Londra merkezli Şarku'l-Evsat gazetesi ve bazı yerel kaynaklar ise ABD, İngiltere ve Rusya askerlerinin Libya'nın Tobruk şehrine konuşlandığını, Fransız askerlerinin ise kısa sürede bölgeye varacağını iddia etti.
Tobruk Hükümeti Sözcüsü Hatem el-Ureybi söz konusu iddialara dair yaptığı açıklamada, batılı devletlerden DAEŞ'e yönelik sadece hava saldırısı yapmalarını talep ettiklerini ancak asker göndermelerini istemediklerini belirtti.
Dış müdahale UMH'ye olan desteği azaltabilir
Batılı devletlerin öncülüğünde Libya'da DAEŞ ve El-Kaide'ye yönelik kara operasyonunun başlatılması, UMH'nın destek aldığı Libyalıları da kaybetmesine neden olabilir.

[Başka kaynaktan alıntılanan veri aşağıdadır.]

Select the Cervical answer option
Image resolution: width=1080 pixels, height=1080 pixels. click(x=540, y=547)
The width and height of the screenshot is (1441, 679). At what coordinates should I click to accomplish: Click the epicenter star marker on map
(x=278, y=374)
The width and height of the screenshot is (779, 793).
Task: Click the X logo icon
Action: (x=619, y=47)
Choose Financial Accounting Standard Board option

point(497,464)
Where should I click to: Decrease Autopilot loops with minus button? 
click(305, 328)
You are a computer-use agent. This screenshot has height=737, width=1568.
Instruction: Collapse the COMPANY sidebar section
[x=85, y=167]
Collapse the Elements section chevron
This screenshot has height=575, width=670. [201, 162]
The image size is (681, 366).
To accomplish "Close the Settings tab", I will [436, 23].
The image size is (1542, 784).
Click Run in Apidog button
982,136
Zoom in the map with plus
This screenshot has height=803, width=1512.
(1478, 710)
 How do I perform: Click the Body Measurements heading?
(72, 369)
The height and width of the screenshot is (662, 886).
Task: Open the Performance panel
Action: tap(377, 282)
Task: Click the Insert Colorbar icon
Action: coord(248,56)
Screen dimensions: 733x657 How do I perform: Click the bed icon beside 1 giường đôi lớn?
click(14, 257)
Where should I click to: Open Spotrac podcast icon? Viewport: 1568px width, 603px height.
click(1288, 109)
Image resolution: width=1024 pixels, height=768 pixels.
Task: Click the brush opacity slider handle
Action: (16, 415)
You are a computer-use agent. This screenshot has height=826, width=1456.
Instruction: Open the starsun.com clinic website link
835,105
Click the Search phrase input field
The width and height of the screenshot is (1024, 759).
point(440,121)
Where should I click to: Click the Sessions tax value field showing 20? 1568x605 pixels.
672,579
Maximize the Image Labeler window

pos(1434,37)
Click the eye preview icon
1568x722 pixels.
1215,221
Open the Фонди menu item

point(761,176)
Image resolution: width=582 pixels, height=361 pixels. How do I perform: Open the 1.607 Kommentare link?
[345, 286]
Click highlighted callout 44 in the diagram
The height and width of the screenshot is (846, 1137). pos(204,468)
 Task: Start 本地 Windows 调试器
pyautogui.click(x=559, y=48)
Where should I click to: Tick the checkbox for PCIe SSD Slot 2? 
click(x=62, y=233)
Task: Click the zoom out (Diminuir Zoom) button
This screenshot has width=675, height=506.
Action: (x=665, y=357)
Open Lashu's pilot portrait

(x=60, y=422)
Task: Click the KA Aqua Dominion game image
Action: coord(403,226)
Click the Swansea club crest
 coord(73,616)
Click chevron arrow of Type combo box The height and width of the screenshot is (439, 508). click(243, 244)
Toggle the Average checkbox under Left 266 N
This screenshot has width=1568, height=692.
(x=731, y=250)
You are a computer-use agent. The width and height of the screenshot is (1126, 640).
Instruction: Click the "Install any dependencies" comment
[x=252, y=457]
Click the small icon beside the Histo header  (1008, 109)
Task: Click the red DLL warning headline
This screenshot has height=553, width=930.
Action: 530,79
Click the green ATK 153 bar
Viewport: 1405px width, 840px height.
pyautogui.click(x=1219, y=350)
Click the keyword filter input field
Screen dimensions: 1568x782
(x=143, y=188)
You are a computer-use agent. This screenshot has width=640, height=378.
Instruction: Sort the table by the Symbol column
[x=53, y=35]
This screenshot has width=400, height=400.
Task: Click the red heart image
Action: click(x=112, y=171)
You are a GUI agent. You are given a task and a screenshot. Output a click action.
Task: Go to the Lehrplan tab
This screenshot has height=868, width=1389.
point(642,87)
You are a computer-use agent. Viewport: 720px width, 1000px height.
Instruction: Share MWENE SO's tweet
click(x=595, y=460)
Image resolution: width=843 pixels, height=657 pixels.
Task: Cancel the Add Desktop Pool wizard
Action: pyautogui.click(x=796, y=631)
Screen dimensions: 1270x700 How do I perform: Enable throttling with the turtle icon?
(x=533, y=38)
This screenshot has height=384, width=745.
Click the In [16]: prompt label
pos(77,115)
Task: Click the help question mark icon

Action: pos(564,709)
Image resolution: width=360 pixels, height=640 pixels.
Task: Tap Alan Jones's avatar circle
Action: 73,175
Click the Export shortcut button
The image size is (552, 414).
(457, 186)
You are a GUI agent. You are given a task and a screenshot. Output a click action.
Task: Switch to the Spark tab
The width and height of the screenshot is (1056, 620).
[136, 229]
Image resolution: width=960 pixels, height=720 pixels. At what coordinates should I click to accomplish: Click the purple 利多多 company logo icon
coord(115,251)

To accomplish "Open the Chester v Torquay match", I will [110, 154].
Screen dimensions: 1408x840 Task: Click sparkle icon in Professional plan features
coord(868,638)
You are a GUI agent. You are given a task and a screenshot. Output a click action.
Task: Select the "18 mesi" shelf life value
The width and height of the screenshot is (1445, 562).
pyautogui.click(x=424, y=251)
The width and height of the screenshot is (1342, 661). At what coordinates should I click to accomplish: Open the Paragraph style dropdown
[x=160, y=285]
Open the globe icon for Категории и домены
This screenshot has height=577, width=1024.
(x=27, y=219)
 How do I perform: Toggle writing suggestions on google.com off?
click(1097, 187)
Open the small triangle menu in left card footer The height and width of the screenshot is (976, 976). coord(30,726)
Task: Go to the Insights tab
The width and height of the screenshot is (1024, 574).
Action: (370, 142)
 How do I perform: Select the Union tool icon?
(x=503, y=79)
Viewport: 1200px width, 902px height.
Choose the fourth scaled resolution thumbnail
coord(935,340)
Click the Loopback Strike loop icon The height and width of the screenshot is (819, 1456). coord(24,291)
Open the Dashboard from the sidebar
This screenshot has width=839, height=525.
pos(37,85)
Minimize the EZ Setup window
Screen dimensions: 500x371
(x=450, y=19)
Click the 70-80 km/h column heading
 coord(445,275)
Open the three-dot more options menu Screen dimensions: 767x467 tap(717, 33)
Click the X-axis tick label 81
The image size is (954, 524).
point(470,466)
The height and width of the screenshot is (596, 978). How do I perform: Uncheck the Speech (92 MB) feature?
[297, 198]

Son bir yıl içinde kontrol alanını genişletmeye başlayan DAEŞ, 8 Şubat 2015'te ülkenin en büyük petrol limanına sahip Sidra'nın bitişiğinde yer alan El-Nevfeliyye bölgesini ve Haziran ayında Sirte şehrini ele geçirdi. DAEŞ'in özellikle son günlerde petrol bölgelerine yönelik saldırıları dikkat çekiyor.
Trablus'un doğusundaki Ras Lanuf Limanı'nda DAEŞ ile petrol tesisleri muhafızları arasında çıkan çatışmalar sonucu dört petrol deposunda yangın çıktığı bildirilmiş, Ulusal Petrol Kurumu Başkanı Mustafa Sanullah hasarın çok büyük olduğunu kaydetmişti.
Öte yandan eski Merkezi İstihbarat Teşkilatı (CIA) Başkan Yardımcısı Michael Morell de bir süre önce yaptığı konuşmada, "Bir gün uyanıp DAEŞ'in, aynen Irak'ta olduğu gibi Libya'da geniş toprakları ele geçirdiğini görürsem şaşırmam" dedi.
Suriye ve Irak'ta gerileyen DAEŞ'in Libya'da güçlenmek istediği basında sık sık geçen haberler arasında yer alıyor.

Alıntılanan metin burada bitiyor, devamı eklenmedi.